→ **Your assignment**: Return exactly the lines from the start of the records below through the line containing "You are a GUI", both ends included, and leave out the pictures.

→ **Records for this task**:
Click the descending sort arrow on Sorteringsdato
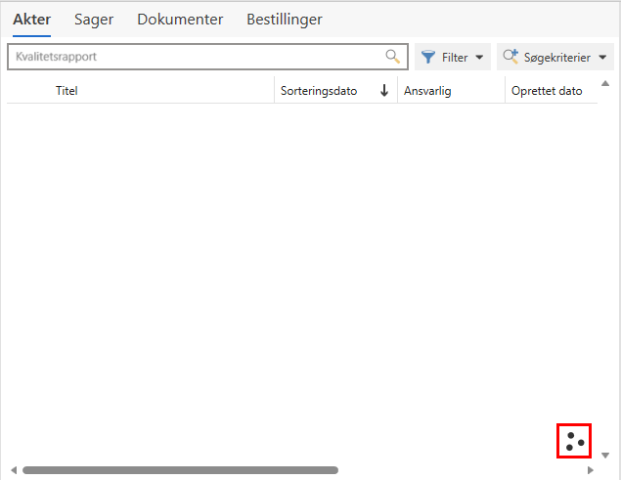 pos(384,91)

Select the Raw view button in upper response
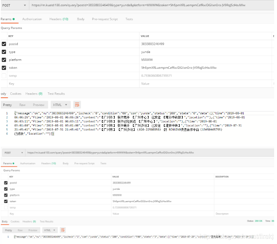click(x=22, y=105)
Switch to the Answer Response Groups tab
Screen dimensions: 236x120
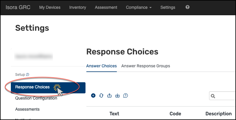pyautogui.click(x=146, y=66)
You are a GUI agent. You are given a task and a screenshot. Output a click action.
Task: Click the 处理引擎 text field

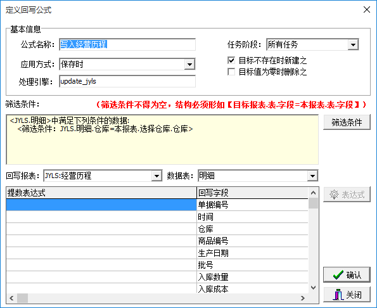coord(127,81)

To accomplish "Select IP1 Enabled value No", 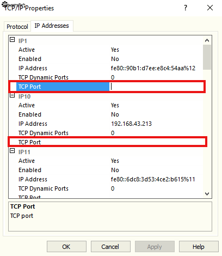I will point(115,59).

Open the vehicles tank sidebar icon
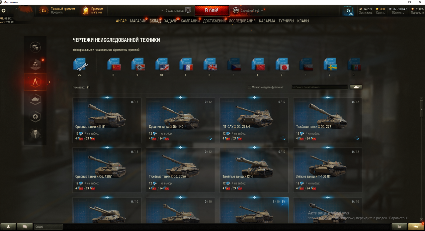tap(36, 99)
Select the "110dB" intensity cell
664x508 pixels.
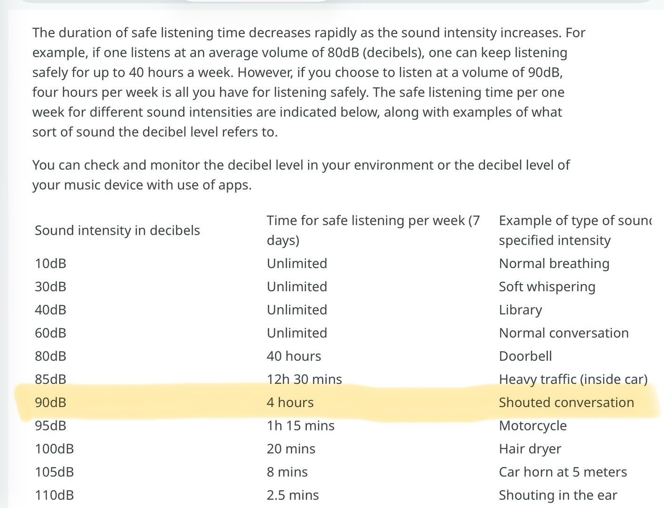54,495
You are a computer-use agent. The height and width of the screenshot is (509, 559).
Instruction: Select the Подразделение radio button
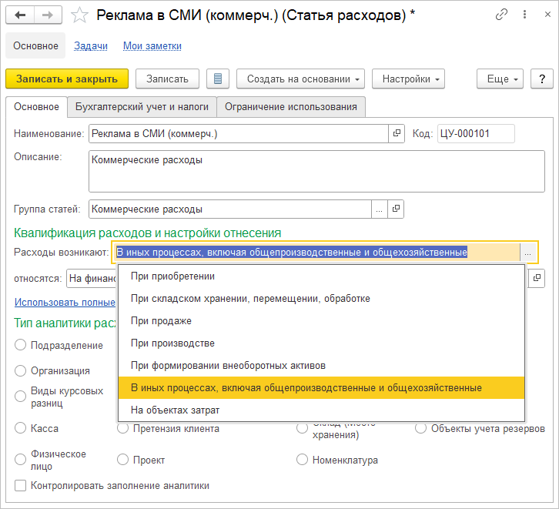[x=21, y=346]
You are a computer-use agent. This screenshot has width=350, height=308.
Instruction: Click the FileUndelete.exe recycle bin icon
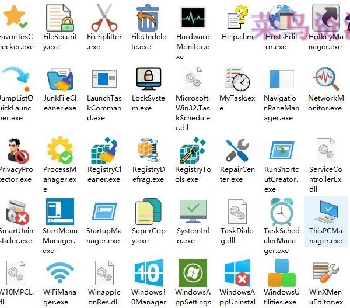click(148, 16)
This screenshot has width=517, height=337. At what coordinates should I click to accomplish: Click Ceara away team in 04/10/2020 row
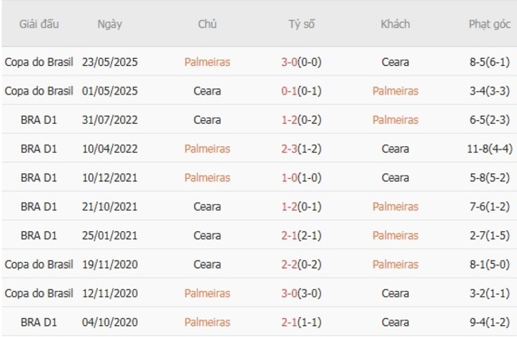point(395,322)
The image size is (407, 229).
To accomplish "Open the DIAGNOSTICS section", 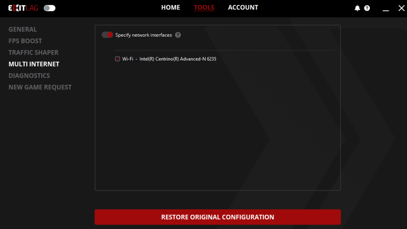I will pos(29,76).
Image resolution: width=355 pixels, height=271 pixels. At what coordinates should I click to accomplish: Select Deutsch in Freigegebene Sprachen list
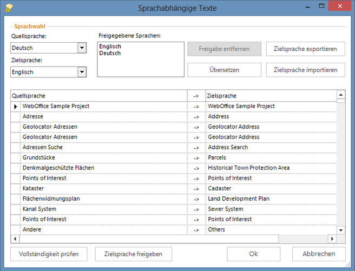[x=109, y=53]
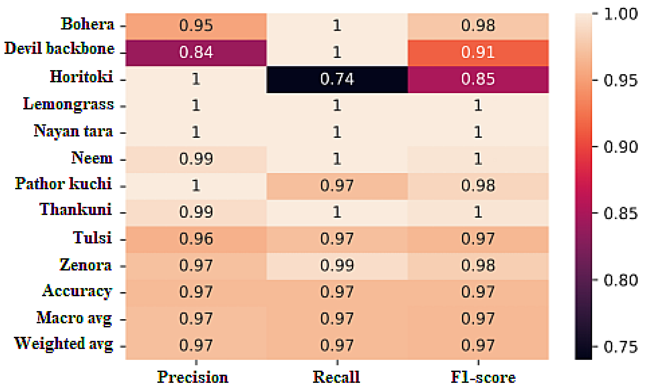
Task: Click the Neem Precision cell 0.99
Action: (196, 159)
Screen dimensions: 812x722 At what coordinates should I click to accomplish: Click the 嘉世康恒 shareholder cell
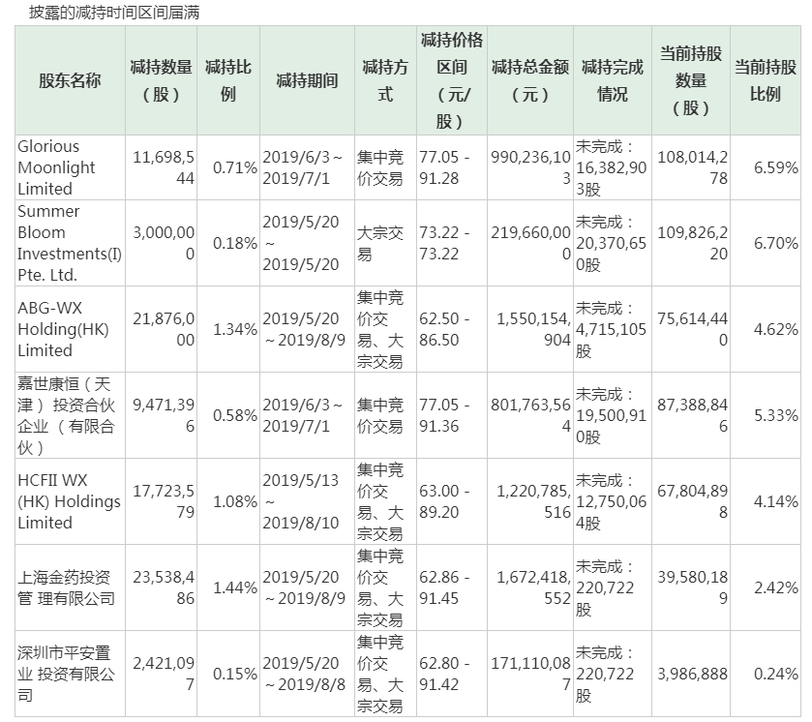(70, 415)
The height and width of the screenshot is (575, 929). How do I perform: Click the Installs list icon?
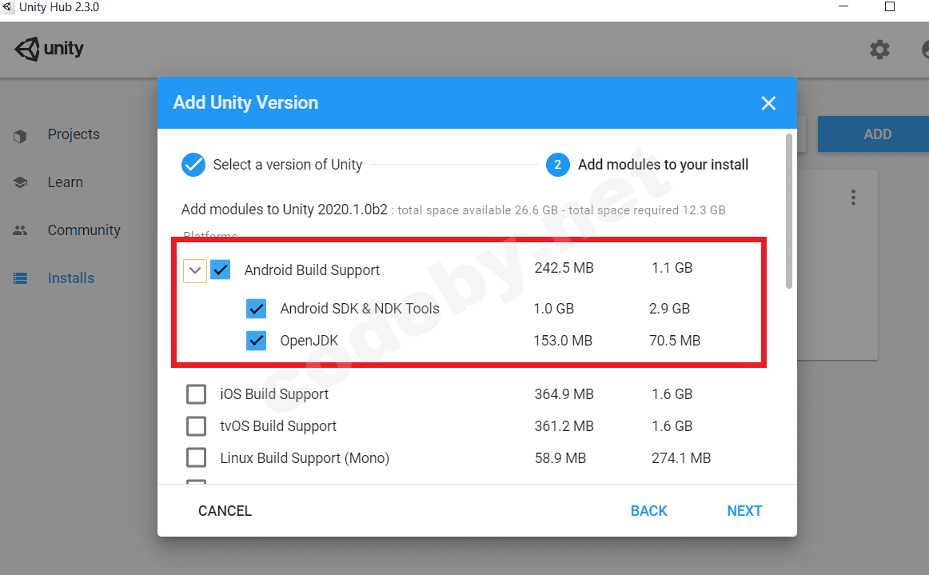point(21,279)
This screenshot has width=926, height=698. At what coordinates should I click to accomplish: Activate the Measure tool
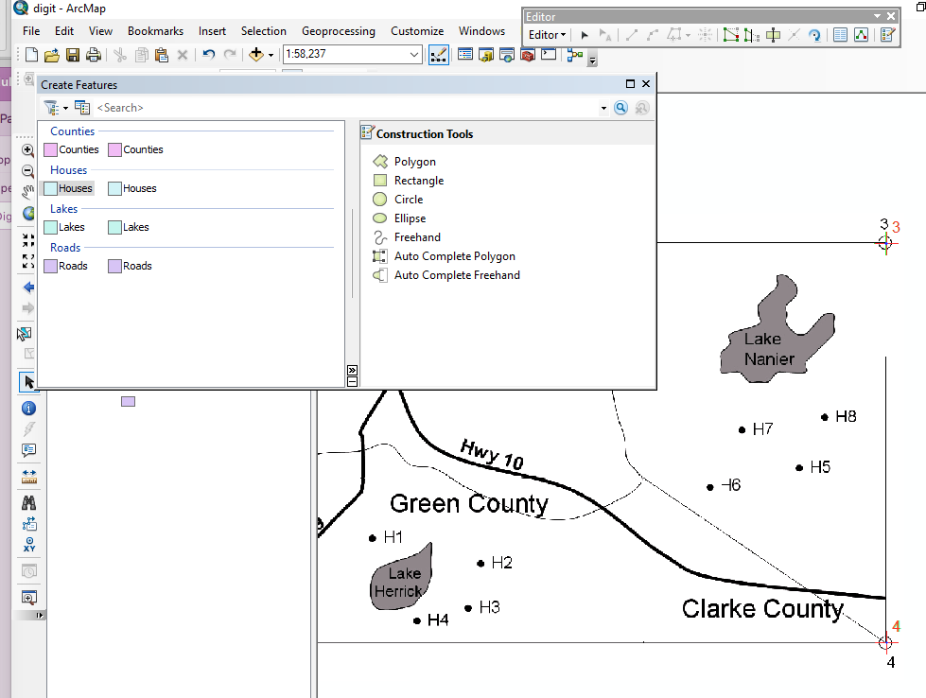[28, 476]
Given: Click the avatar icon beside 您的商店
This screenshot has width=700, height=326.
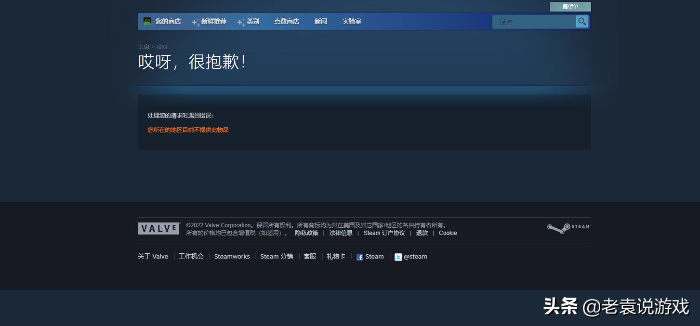Looking at the screenshot, I should tap(147, 21).
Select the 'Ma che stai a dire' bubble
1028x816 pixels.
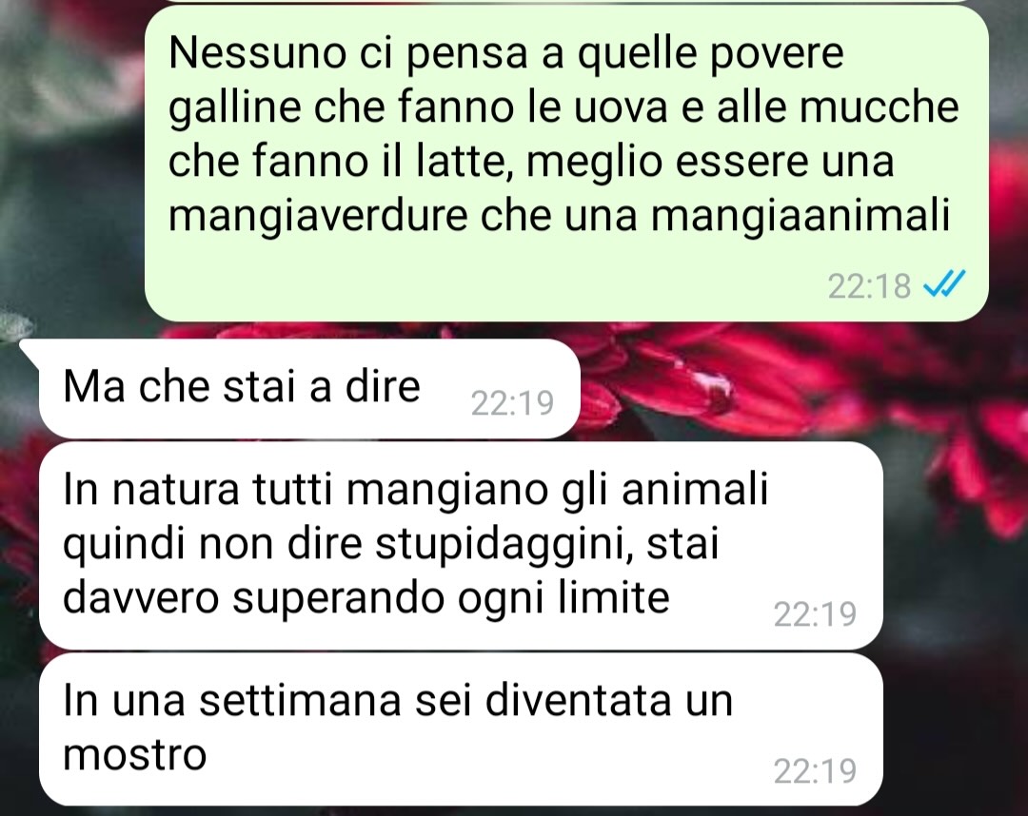(309, 388)
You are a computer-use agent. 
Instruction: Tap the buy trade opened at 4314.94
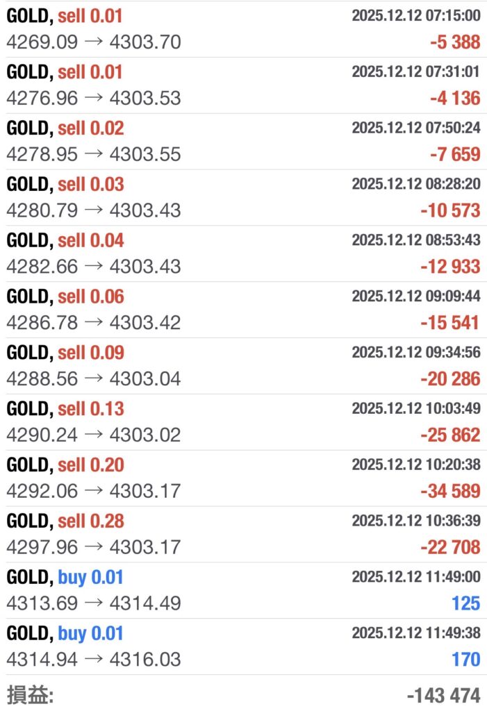click(x=243, y=647)
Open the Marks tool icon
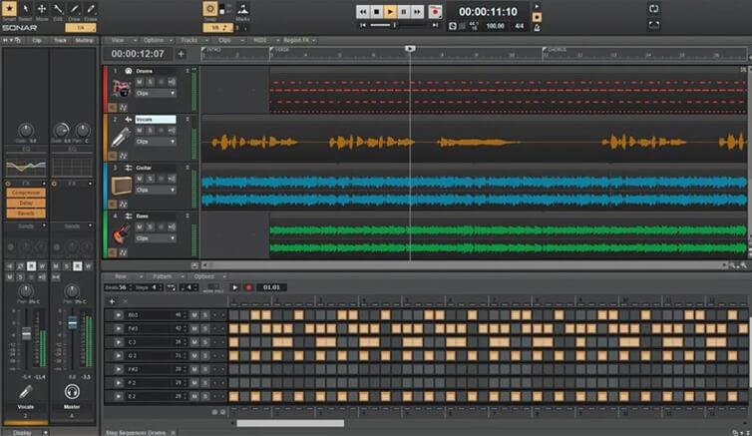Viewport: 752px width, 436px height. (x=243, y=9)
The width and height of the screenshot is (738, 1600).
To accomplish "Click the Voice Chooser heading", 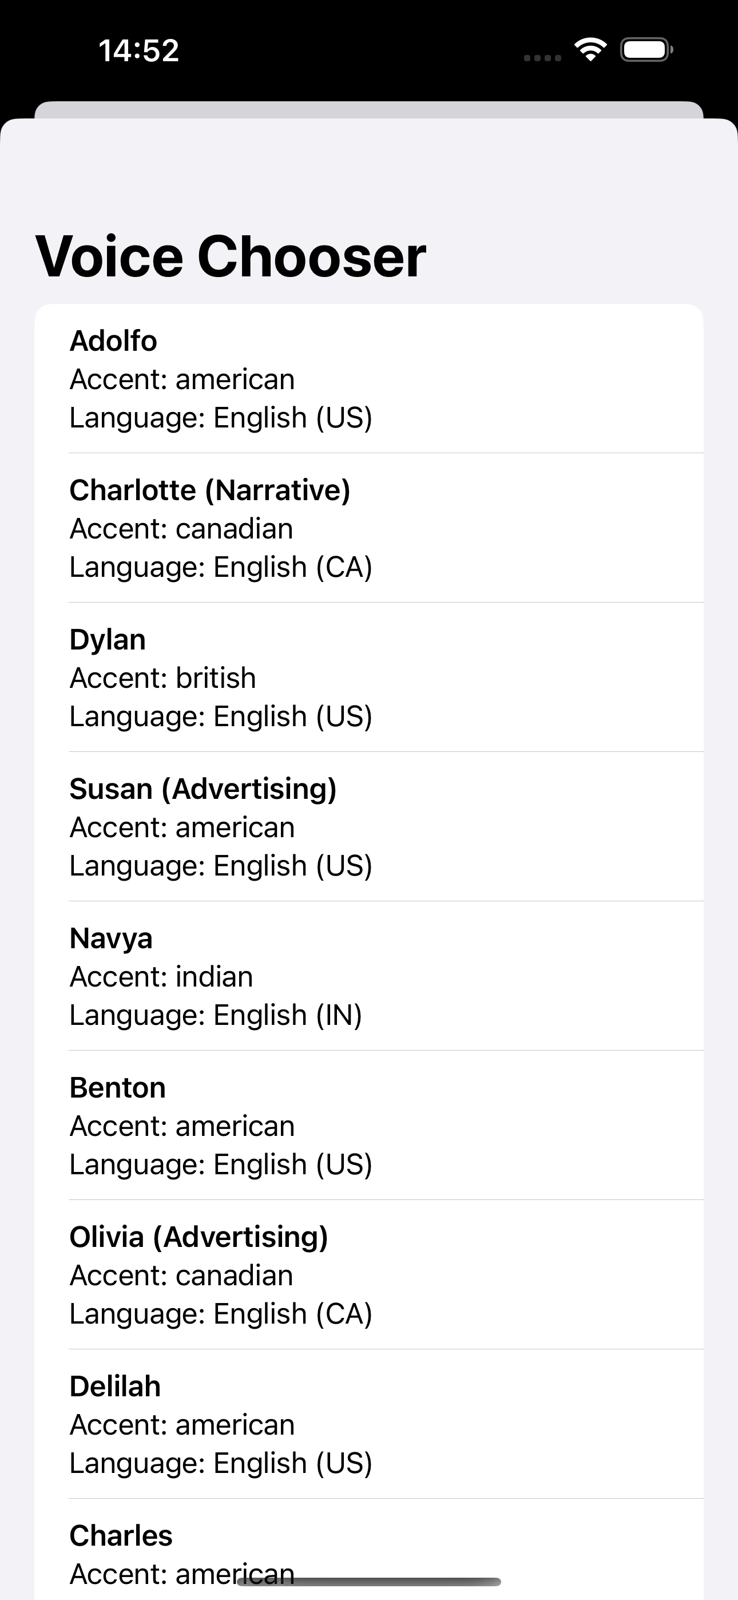I will (230, 257).
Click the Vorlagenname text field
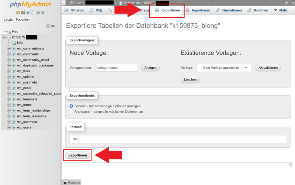Viewport: 295px width, 185px height. point(116,68)
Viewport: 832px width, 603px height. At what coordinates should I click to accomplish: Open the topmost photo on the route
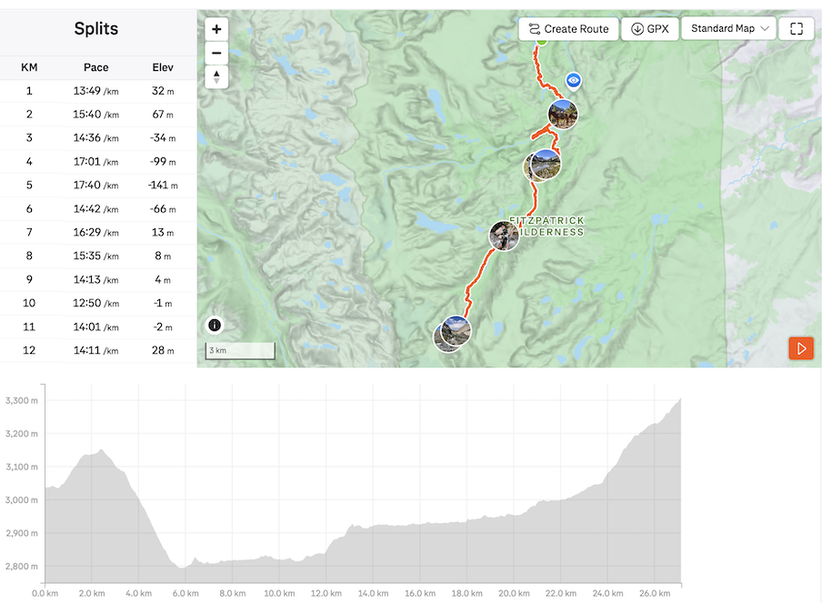click(x=563, y=115)
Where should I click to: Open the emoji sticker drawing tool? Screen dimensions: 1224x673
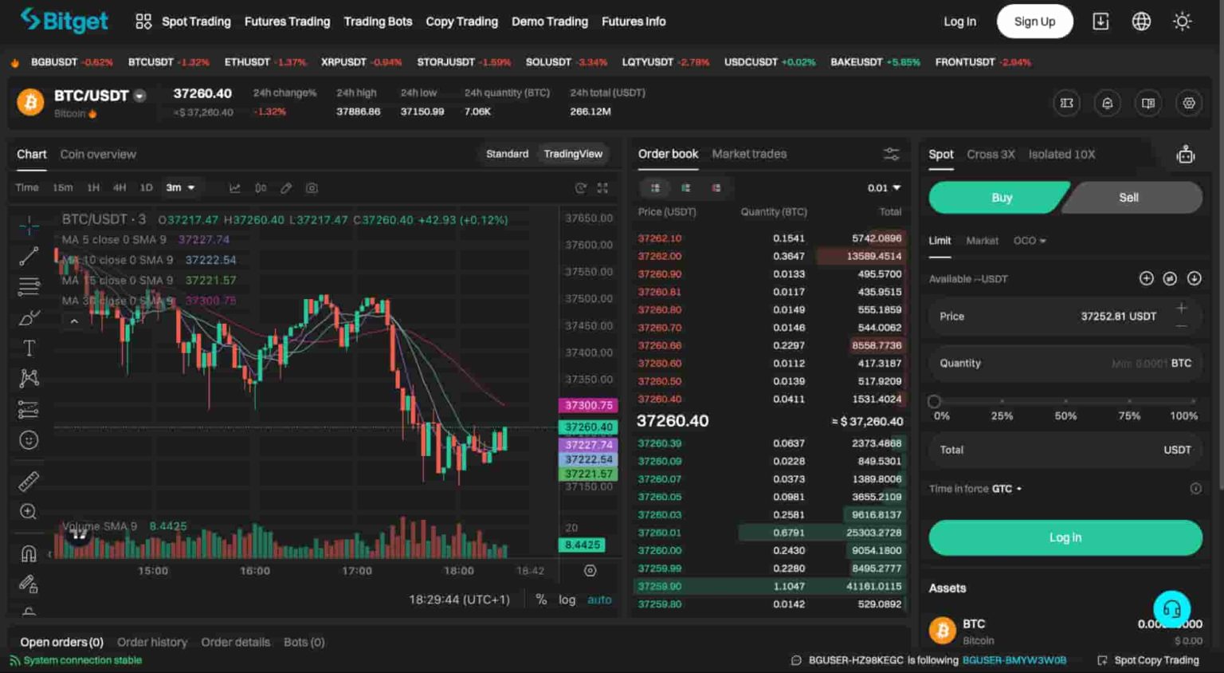point(28,439)
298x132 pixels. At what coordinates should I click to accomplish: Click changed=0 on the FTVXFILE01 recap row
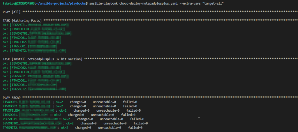(x=81, y=110)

→ **Result of the task**:
Click the descending sort arrow on Sorteringsdato
 pos(384,91)

Select the Raw view button in upper response
click(x=22, y=105)
Switch to the Answer Response Groups tab
Screen dimensions: 236x120
pyautogui.click(x=146, y=66)
You are a GUI agent. You are given a task and a screenshot. Output a click action.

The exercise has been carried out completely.